Start of DATA SECTION
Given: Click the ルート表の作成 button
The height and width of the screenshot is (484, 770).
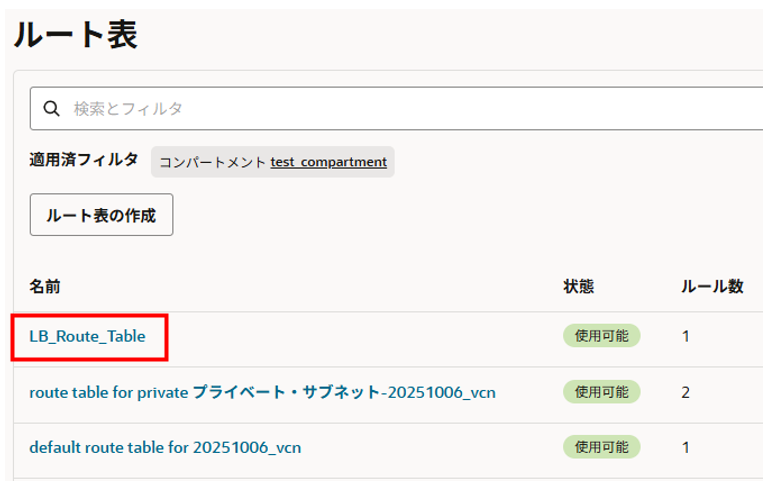Looking at the screenshot, I should tap(101, 215).
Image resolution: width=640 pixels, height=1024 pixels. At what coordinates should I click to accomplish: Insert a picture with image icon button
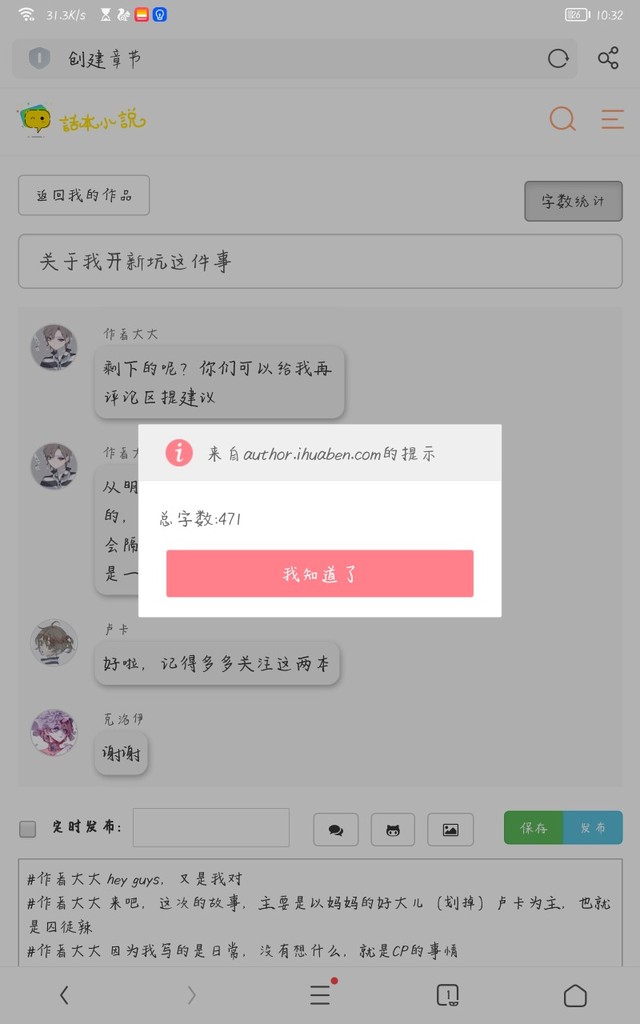pyautogui.click(x=450, y=829)
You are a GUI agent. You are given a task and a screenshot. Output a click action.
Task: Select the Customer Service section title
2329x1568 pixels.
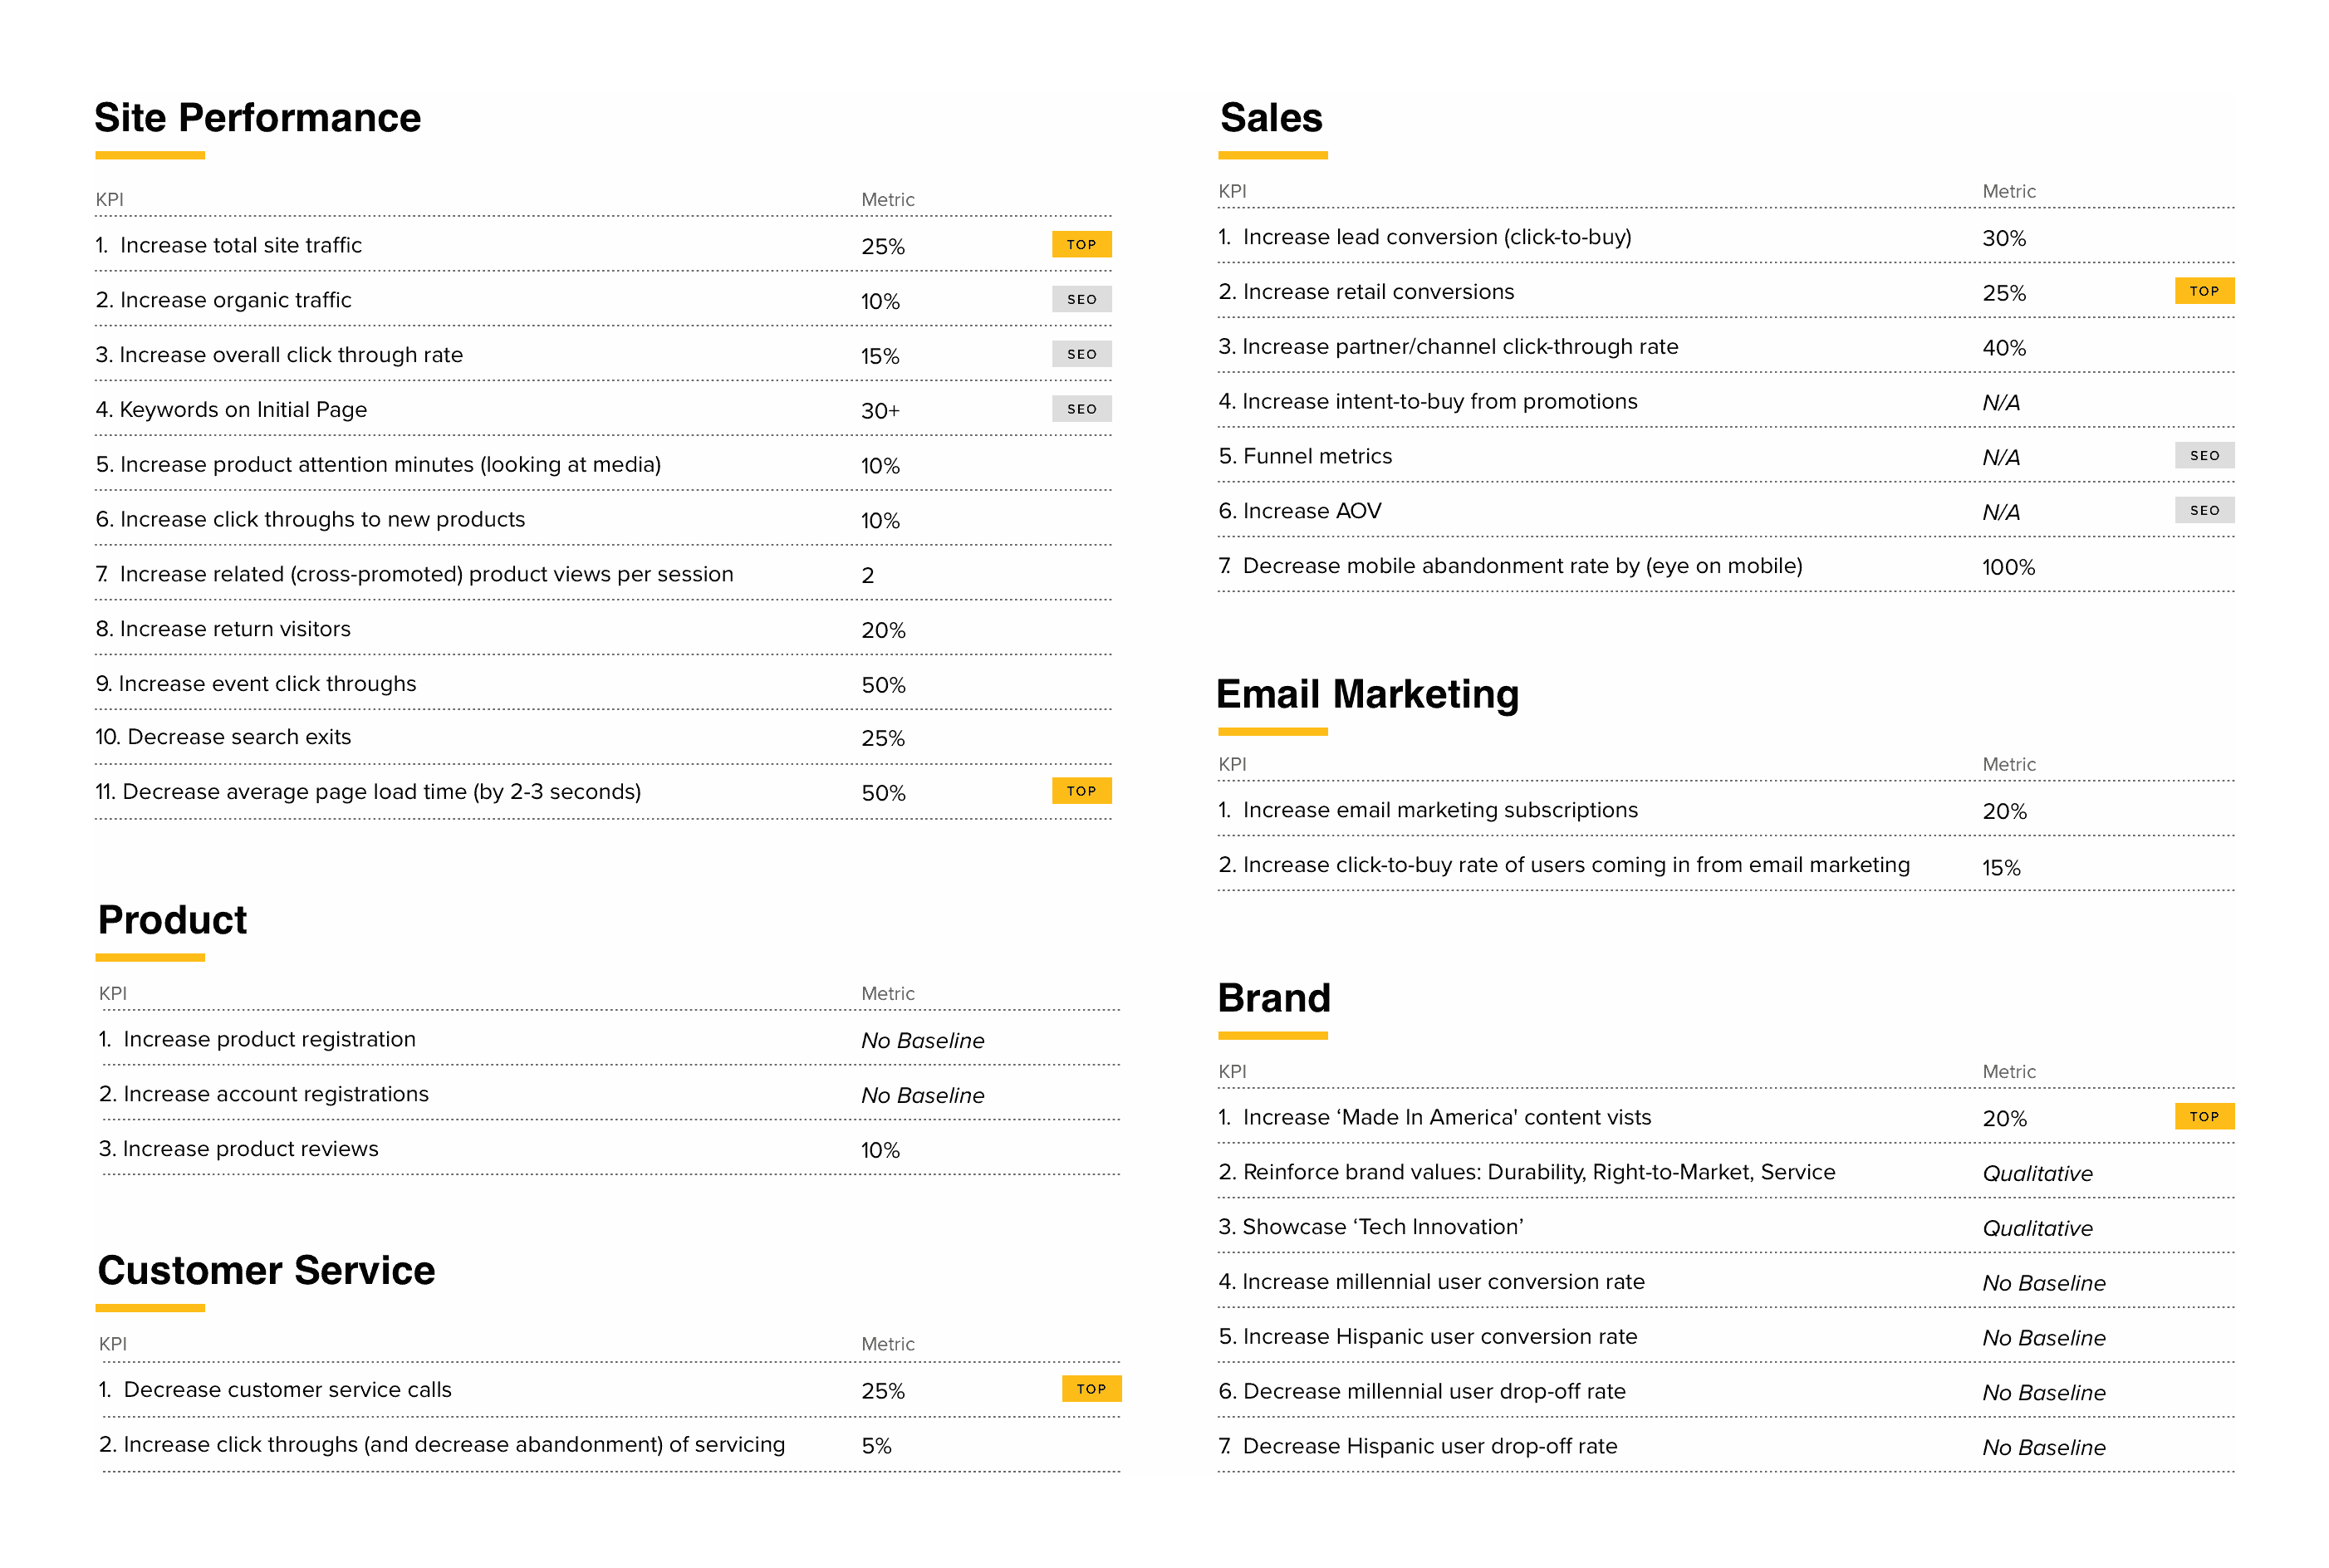[x=266, y=1271]
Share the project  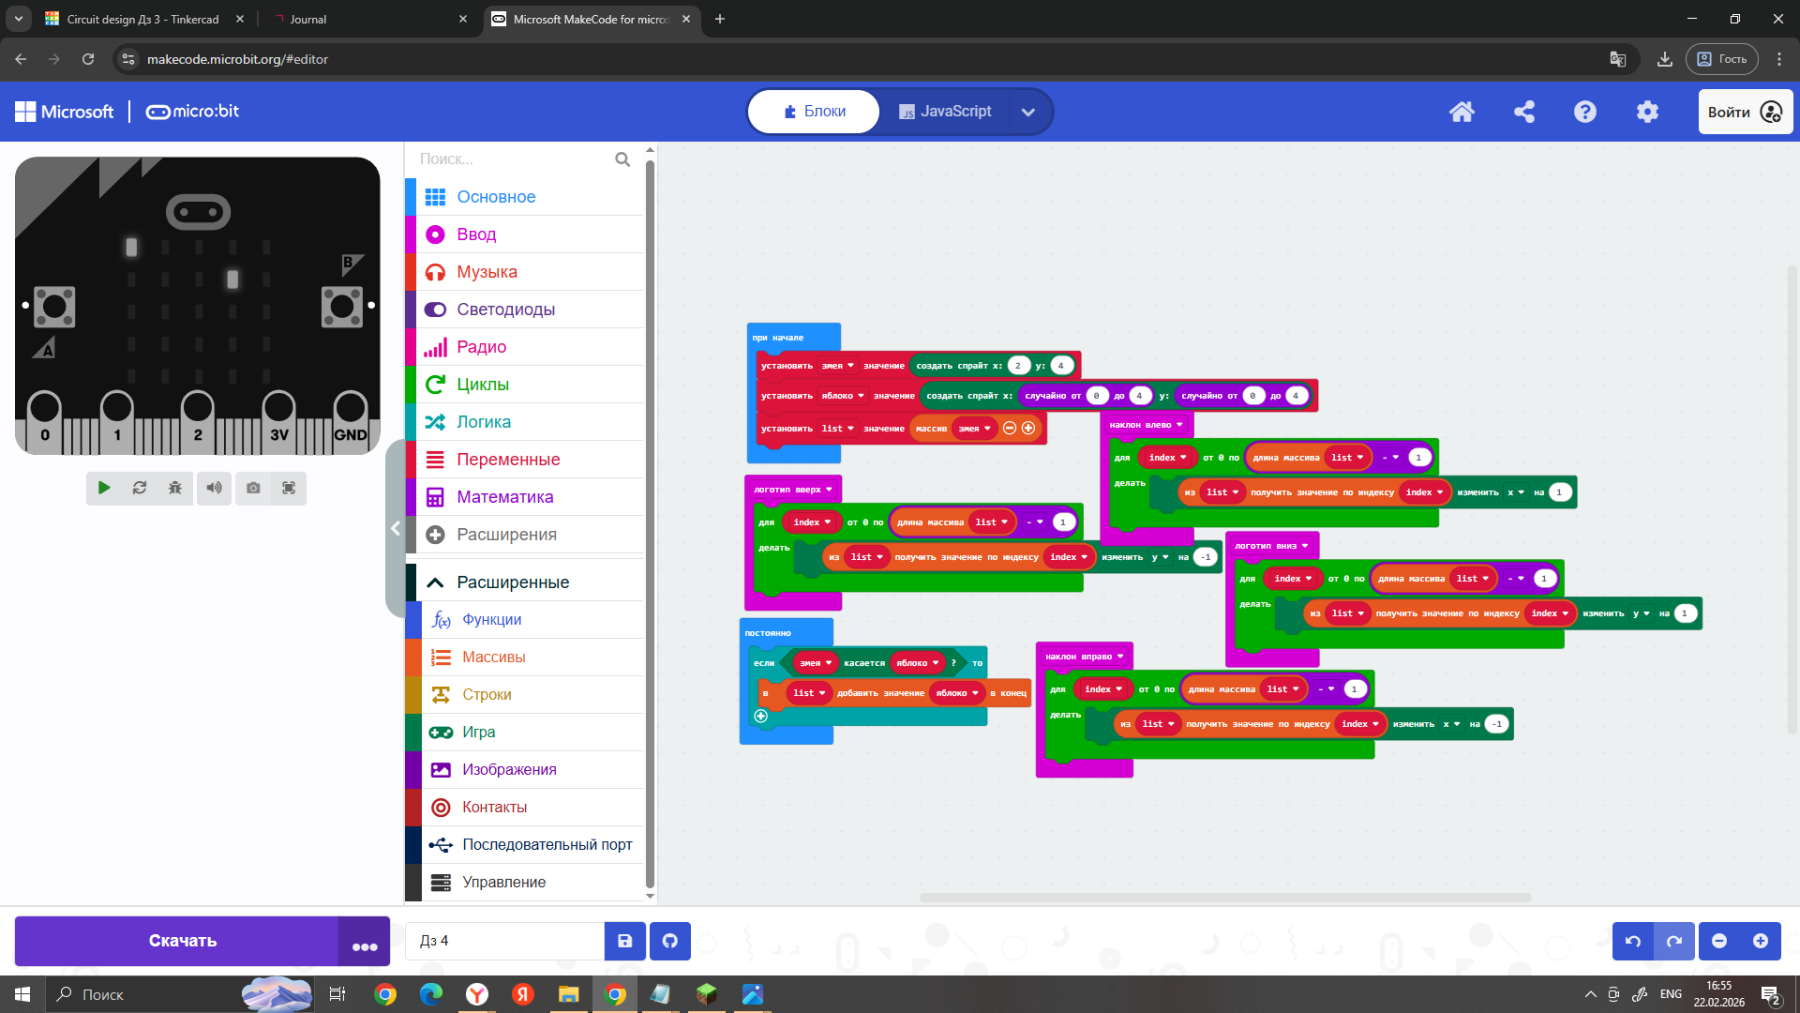point(1524,112)
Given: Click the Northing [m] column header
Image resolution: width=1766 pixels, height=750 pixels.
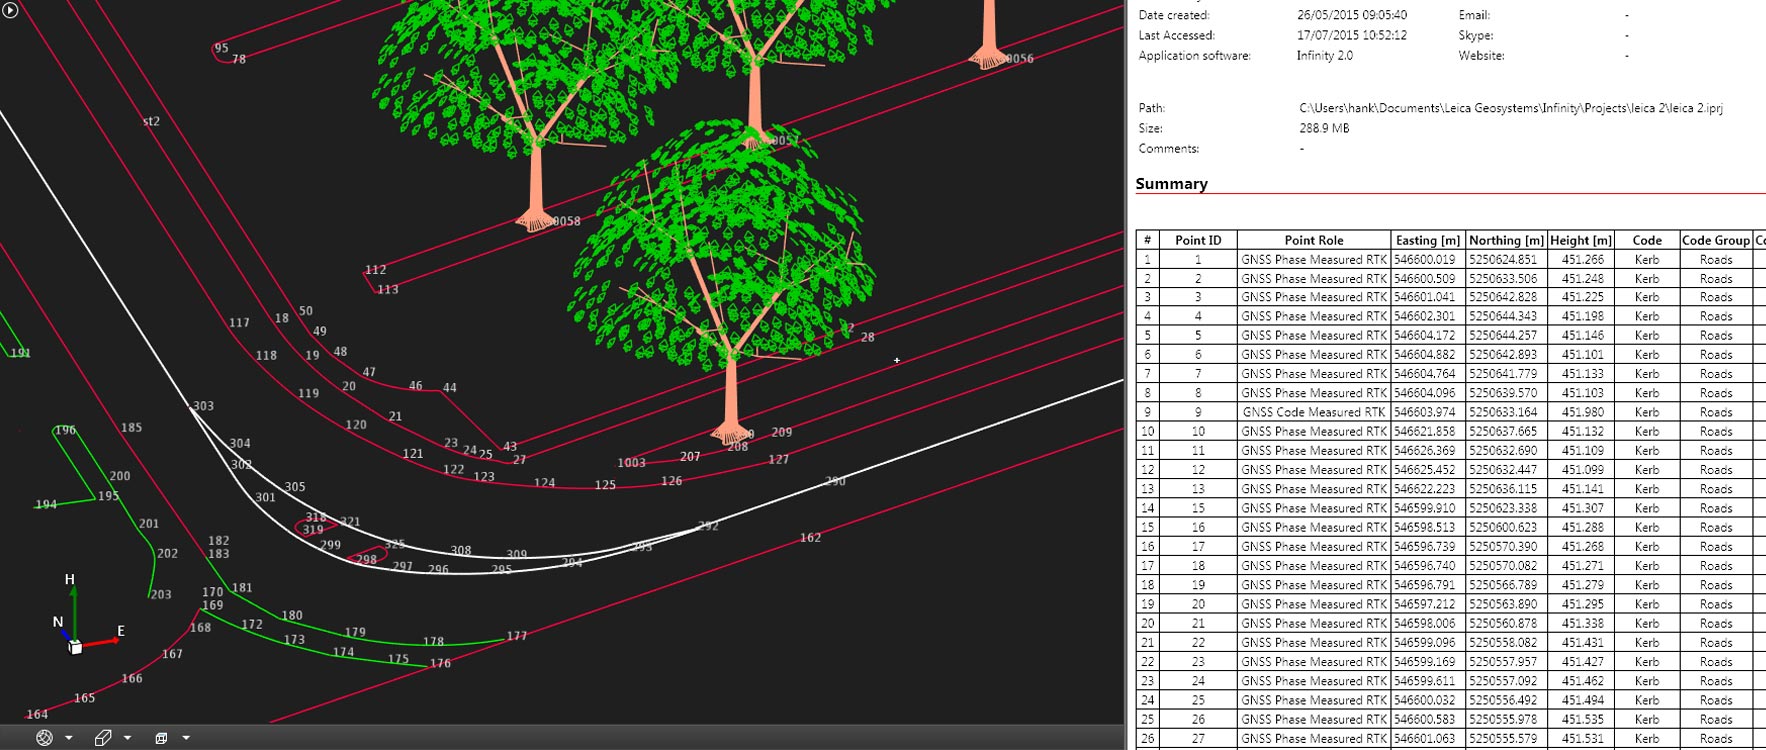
End of DATA SECTION
TASK INSTRUCTIONS:
Format everything from the line containing "Given: Click the Northing [m] column header" down to the end of the listing as a JSON list of strings, one string per line, skipping blank lines. Leave the pictures out.

TASK RESULT:
[
  "Given: Click the Northing [m] column header",
  "Image resolution: width=1766 pixels, height=750 pixels."
]